Patient A 58-year-old woman with MS and osteoporosis presenting with acute-onset tremors and confusion.
Main Outcome Measures Serum calcium and 25-hydroxyvitamin D levels.
Results The patient's corrected serum calcium level was 15.2 mg/dL (reference range, 8.7-10.1 mg/dL; to convert to millimoles per liter, multiply by 0.25), and her 25-hydroxyvitamin D level was 103 ng/mL (to convert to nanomoles per liter, multiply by 2.496).

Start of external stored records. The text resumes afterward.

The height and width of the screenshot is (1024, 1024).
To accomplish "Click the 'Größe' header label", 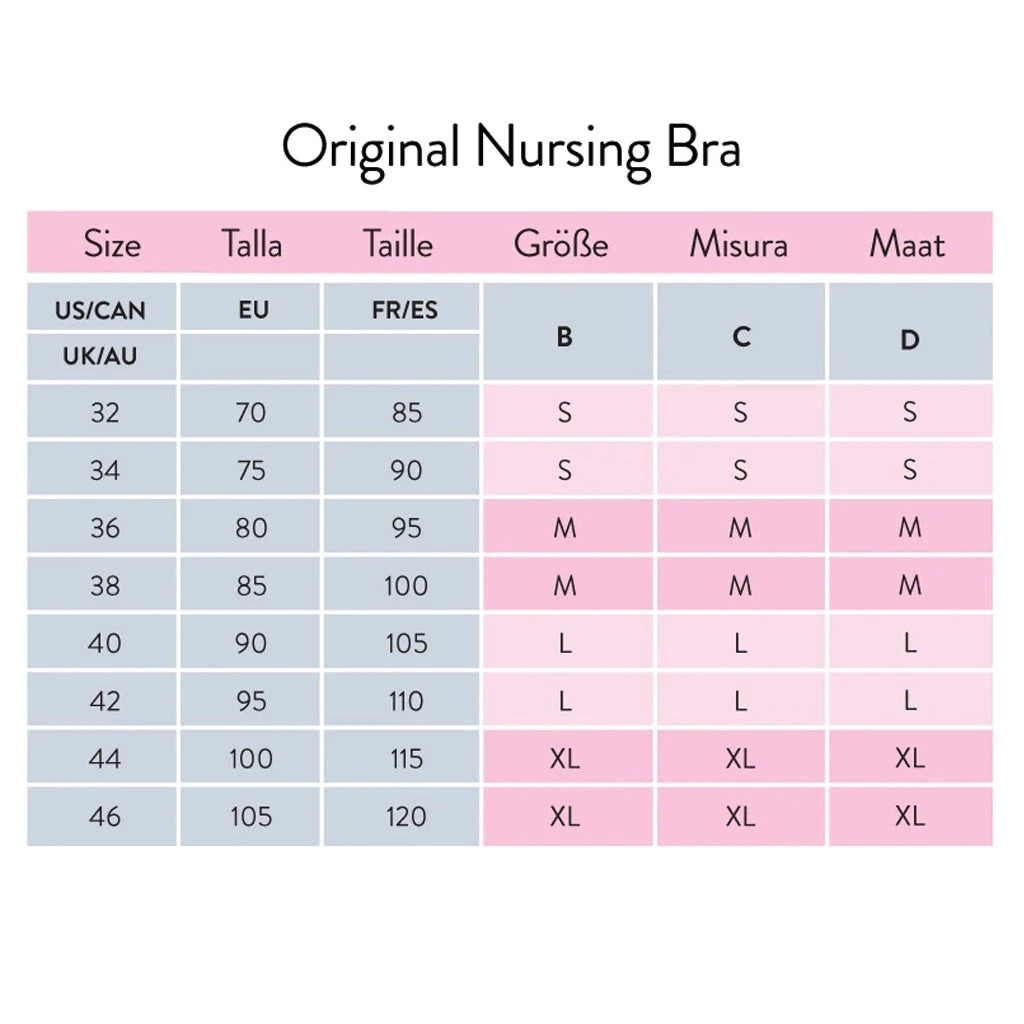I will (560, 244).
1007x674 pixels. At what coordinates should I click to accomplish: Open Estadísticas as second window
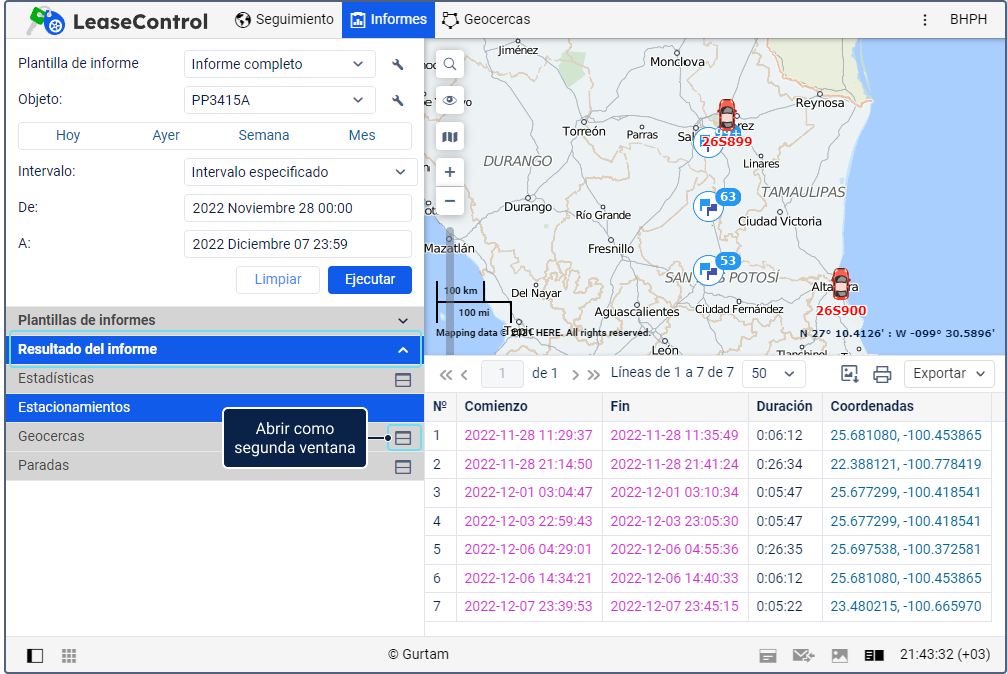[403, 379]
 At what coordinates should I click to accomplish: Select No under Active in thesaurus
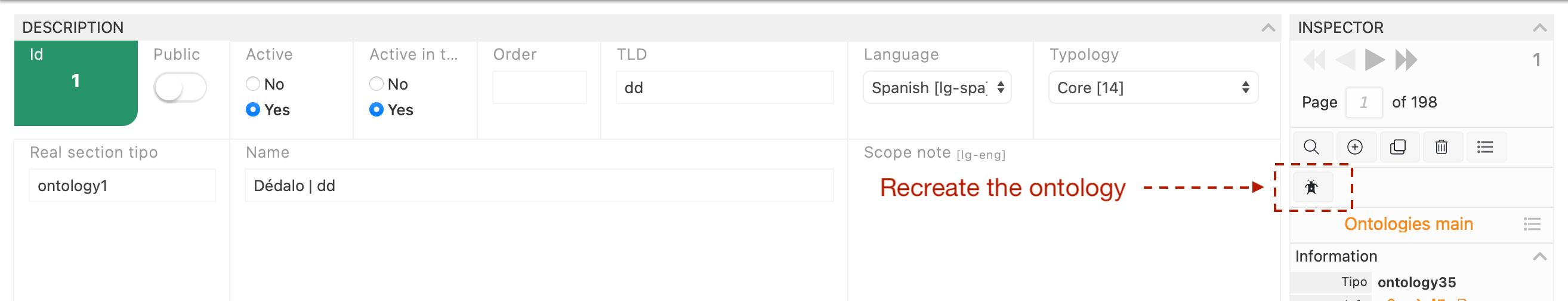coord(376,84)
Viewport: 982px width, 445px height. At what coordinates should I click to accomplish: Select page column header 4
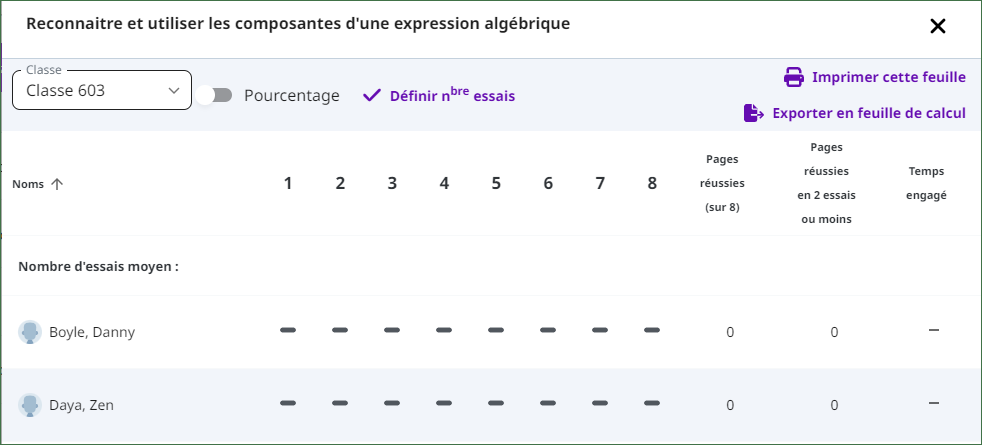coord(444,183)
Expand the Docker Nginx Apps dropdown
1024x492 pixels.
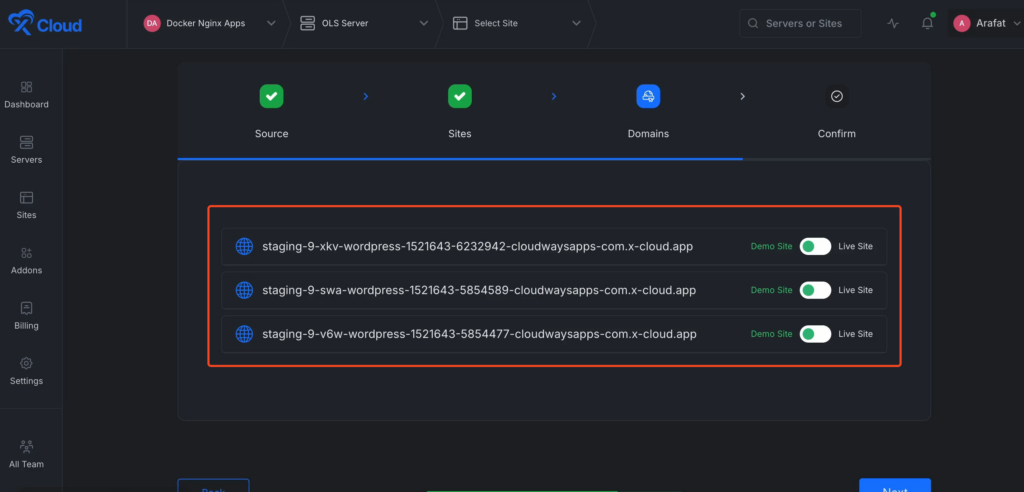click(x=210, y=23)
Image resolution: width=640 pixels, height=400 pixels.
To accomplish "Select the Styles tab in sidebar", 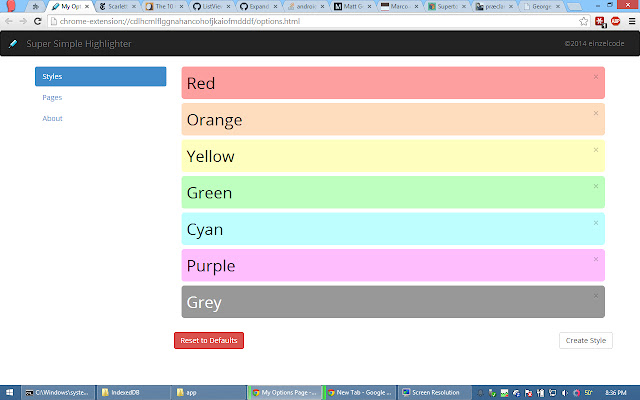I will tap(100, 76).
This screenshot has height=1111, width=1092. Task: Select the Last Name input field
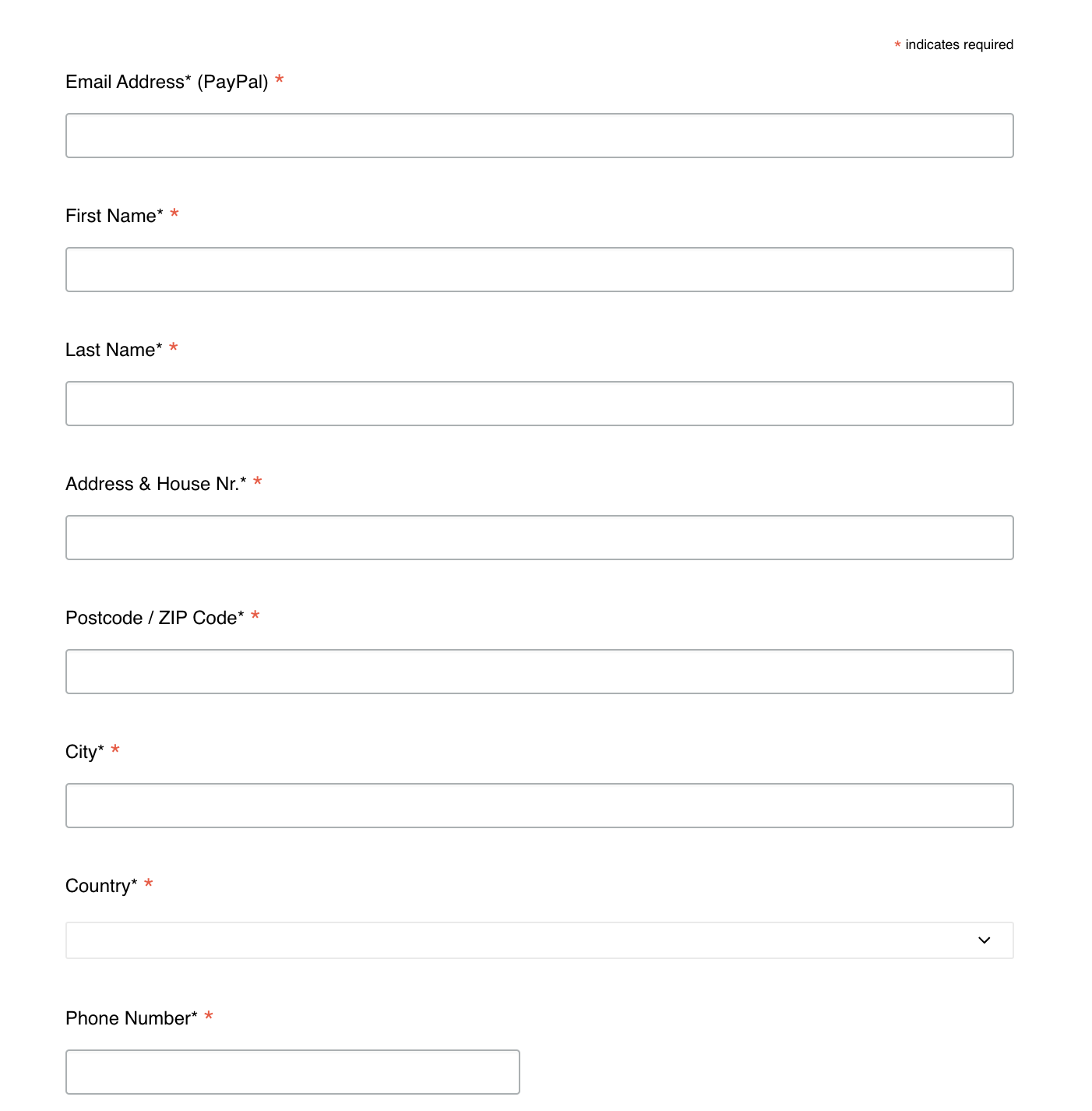point(539,404)
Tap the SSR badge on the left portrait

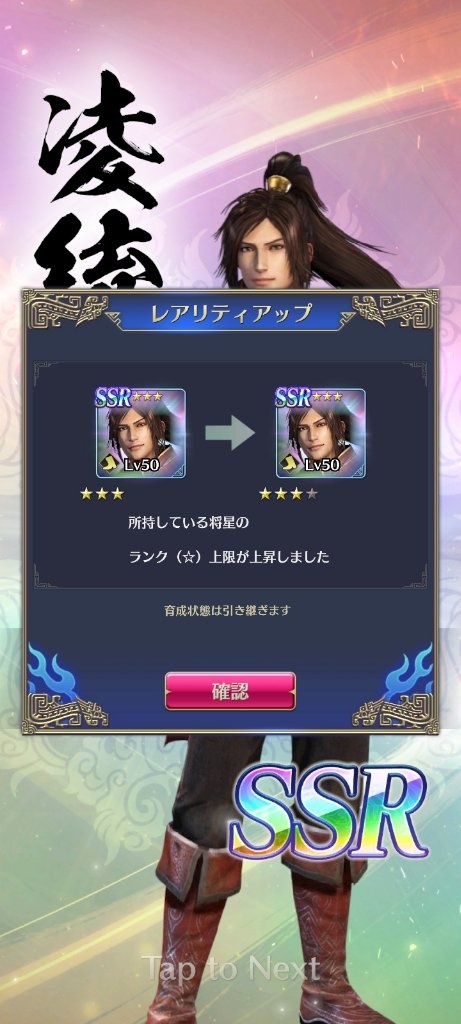114,396
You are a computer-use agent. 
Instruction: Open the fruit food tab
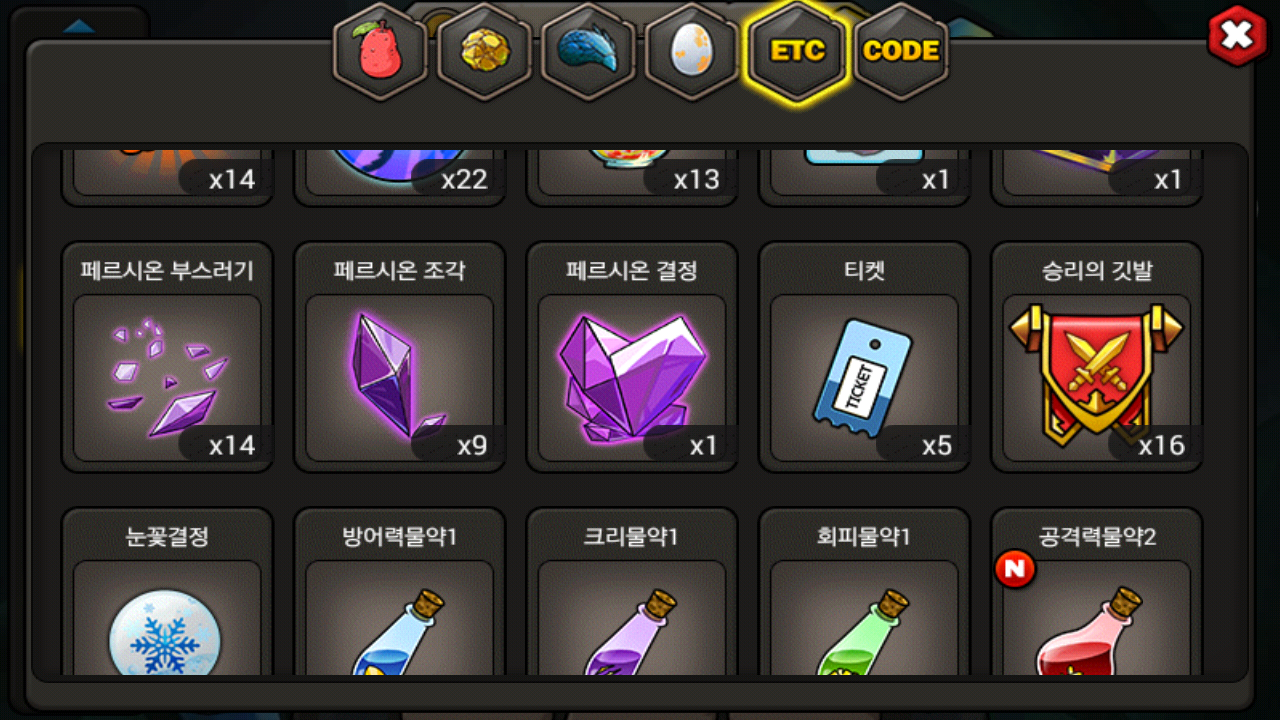coord(380,52)
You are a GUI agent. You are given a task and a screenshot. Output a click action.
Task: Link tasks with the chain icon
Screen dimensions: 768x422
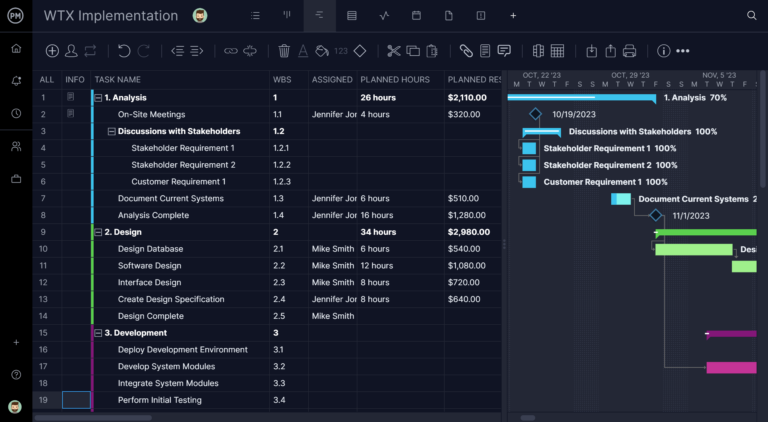click(231, 51)
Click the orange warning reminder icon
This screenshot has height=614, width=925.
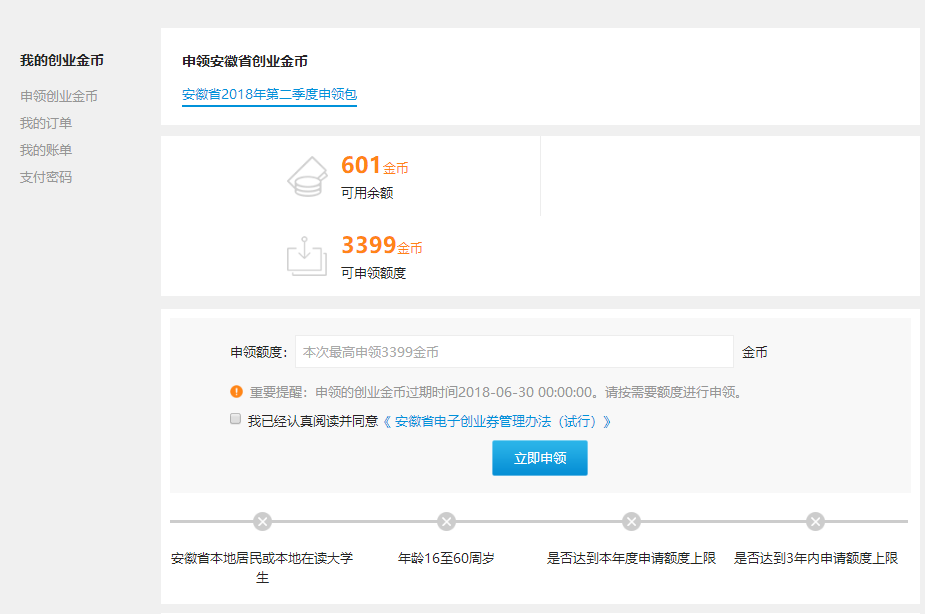coord(236,392)
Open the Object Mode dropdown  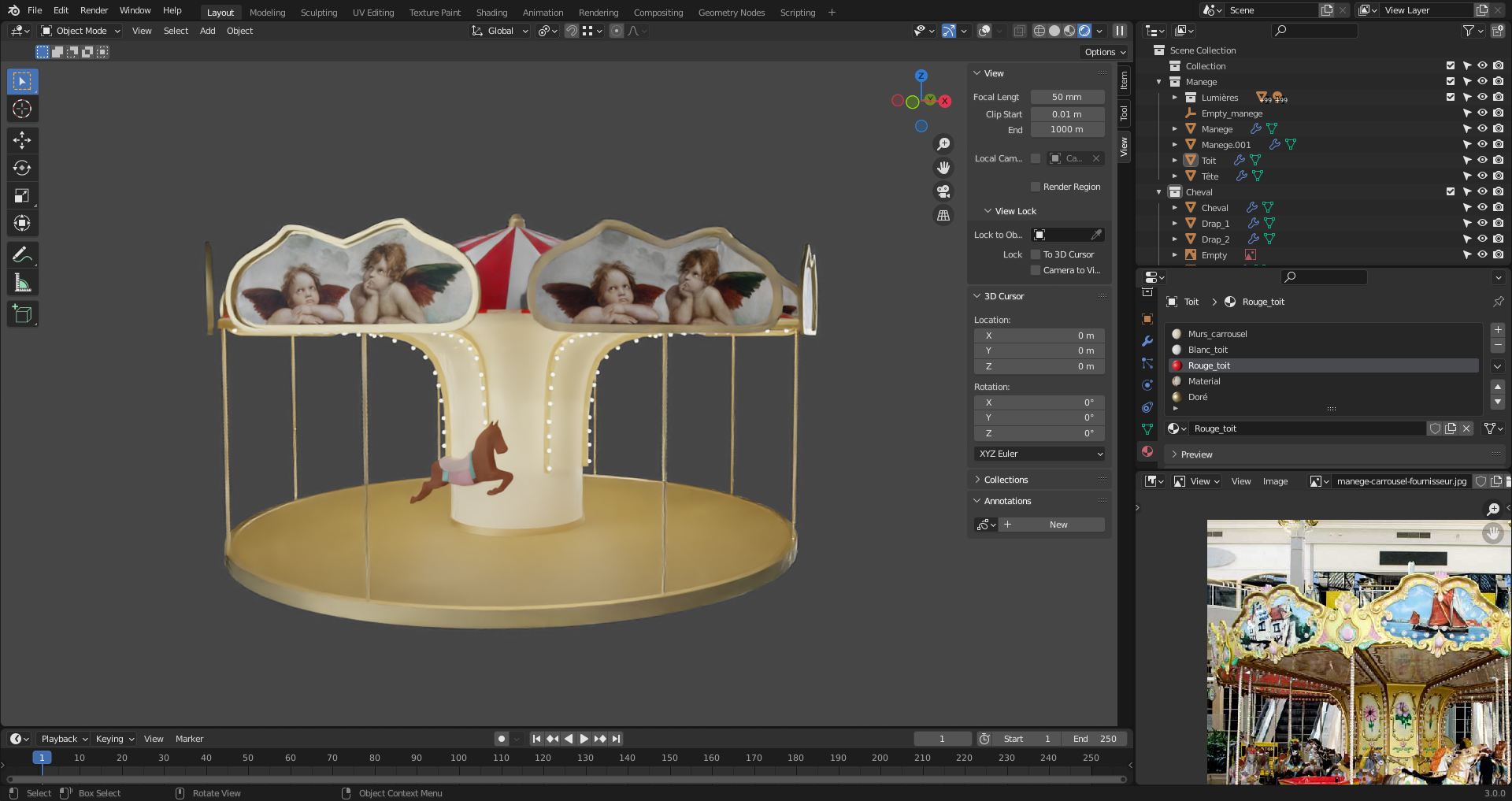click(80, 31)
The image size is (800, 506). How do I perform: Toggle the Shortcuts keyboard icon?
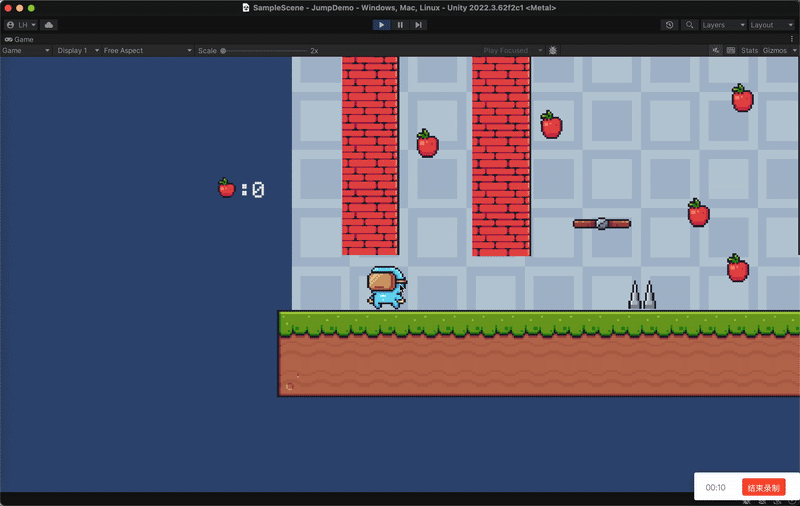731,50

The results of extensive laboratory tests to rule out hyperparathyroidism, malignant neoplasms, and other causes of hypercalcemia were unrevealing.
Conclusions It is common practice to prescribe high-dose cholecalciferol to MS patients for its possible role in immunomodulation and relapse-rate reduction. Nevertheless, cholecalciferol may increase serum calcium, and there seems to be an additive effect when patients simultaneously use calcium supplements. This case underscores the need for physicians to be attentive to the possibility of hypercalcemia in patients treated with both high-dose cholecalciferol and calcium.
In light of recent epidemiologic evidence demonstrating that low 25-hydroxyvitamin D (25-OH D) serum levels are associated with multiple sclerosis (MS) susceptibility1 -3 and increased clinical disease activity,4 ,5 it has become mainstream practice for neurologists to aggressively prescribe cholecalciferol supplements in patients with MS. Patients with MS are also particularly susceptible to low bone mineral densities, likely due to complications of immobility.6 As a result, many MS patients take calcium supplements for bone health, which may include additional cholecalciferol. Although dosing varies by practice, MS specialists often prescribe supplemental cholecalciferol to patients with 25-OH D serum levels less than 30 ng/mL (to convert to nanomoles per liter, multiply by 2.496). At many institutions (including ours), the goal of supplementation is to achieve serum levels of approximately 40 to 60 ng/mL, based on observational data that 25-OH D levels higher than 40 ng/mL are protective in MS and that levels up to 60 ng/mL are associated with lower relapse risk.2 ,4 ,5 We report a case of an MS patient who presented with severe symptomatic hypercalcemia due to the interaction of high-dose cholecalciferol and calcium supplements.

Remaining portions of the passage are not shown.